Int'l IP treaty promotes global cooperation against coronavirus
Sun Yang
VCG Photo

VCG Photo

Editor's note: Sun Yang is an associate professor of China University of Political Science and Law. This article reflects the author's views, and not necessarily those of CGTN.

Fighting the widespread outbreak of 2019-nCoV became a major concern for the world, so it calls for state-of-the-art technology in the field of public health and medication.

Currently, the WHO has declared the need for global urgent support to protect vulnerable countries from the disease due to the lack of necessary medical equipment and resources. Unfortunately, this humanitarian proposal may encounter undesirable situations when developed countries insist on domestic patent system with licensing mechanisms.

The underlying logic follows that state-of-the-art medical technology is mostly granted as patent in developed countries by a long-term business strategy in private enterprises or sectors. With significant amount of investment on research and development, it is no wonder patent holders seek to recoup financial benefits through patent licensing.

Under the circumstances, patent holders are reluctant to license their invention outside the patent system. Domestic patent law in various jurisdictions generally respect the patent rights and cautiously provide exceptions to actual patent use without authorization. Consequently, most countries lack the inherent incentives to promote humanitarian cooperation, such as the proposal initiated by the WHO.

The international Intellectual Property (IP) treaty, primarily the Trade Related Intellectual Property Rights Agreement (TRIPs), provides an effective guideline for individual member states to reconcile the unauthorized use of patent medicine and the licensing mechanism by patent holders.

The TRIPs set forth that unauthorized use of a patent is principally permissible under statutory conditions. Article 31 (b) provides "unauthorized use of the patent by a member state government or third parties authorized by the government may only be permitted in the case of a national emergency or other circumstances of extreme urgency."

It turns out that a member state of TRIPs without patent search or knowledge on patent validity could use the patent without permission so long as the right holders are promptly informed and duly paid.

The TRIPs open a gateway to promote the control and eradication over the coronavirus through international IP treaty. Despite domestic patent law trends to exclusivity and preclusion, not a single country currently has full capability to develop one-fits-for-all medicine to the outbreak.

In other words, joint research on anti-coronavirus medicine and the plan of patent cooperation should be on the agenda for all member states. The expectation of cooperation roots in a civilized society.

Dataset extract =
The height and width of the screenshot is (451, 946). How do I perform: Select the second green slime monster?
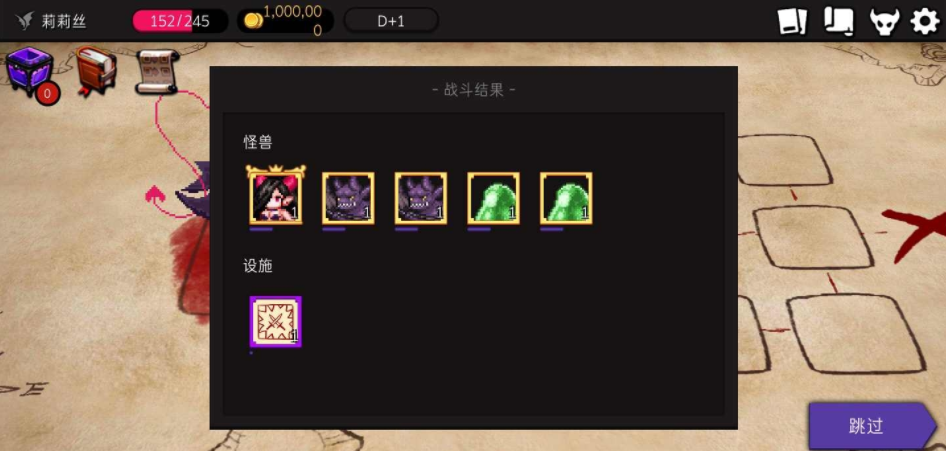(566, 198)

What you will do =
1. List every organization named in the editor's note and the body of the article on the international IP treaty and the coronavirus.
2. In the article on the IP treaty and the coronavirus, under what circumstances does Article 31 (b) of TRIPs say unauthorized use of a patent may be permitted?
3. Carry on the article on the international IP treaty and the coronavirus, starting after its final sentence.
The material has no connection to the article.

Set of answers =
1. China University of Political Science and Law, CGTN, and the WHO.

2. Only in a national emergency or in other circumstances of extreme urgency.

3.
Medical personnel pose for a photo at Huoshenshan (Fire God Mountain) Hospital in Wuhan, central China's Hubei Province, February 4, 2020. /Xinhua Photo

Medical personnel pose for a photo at Huoshenshan (Fire God Mountain) Hospital in Wuhan, central China's Hubei Province, February 4, 2020. /Xinhua Photo

The TRIPs answer the question of how to reconcile patent licensing and unauthorized use with respect to substantive IP rights. The Patent Cooperation Treaty (PCT), on the other hand, pinpoints the incentives to the cooperation for all countries globally. The PCT regulates international patent application through a one-fits-for-all system in order to facilitate all patent acquisition among member states.

In the course of a domestic patent application, a patent applicant usually concerns the novelty of his or her patent claims. The existence of prior art or prior design undesirably defeats their application. Sharing and mutual communication of focal technology usually lead to the issue of the prior art, which eventually disqualifies the validity of the patent.

Consequently, independent research and development by private sectors dominate the patent process. To sidestep the risk of invalidity, mutual sharing and communication of technology generally are discouraged in the patent system before a patent is granted.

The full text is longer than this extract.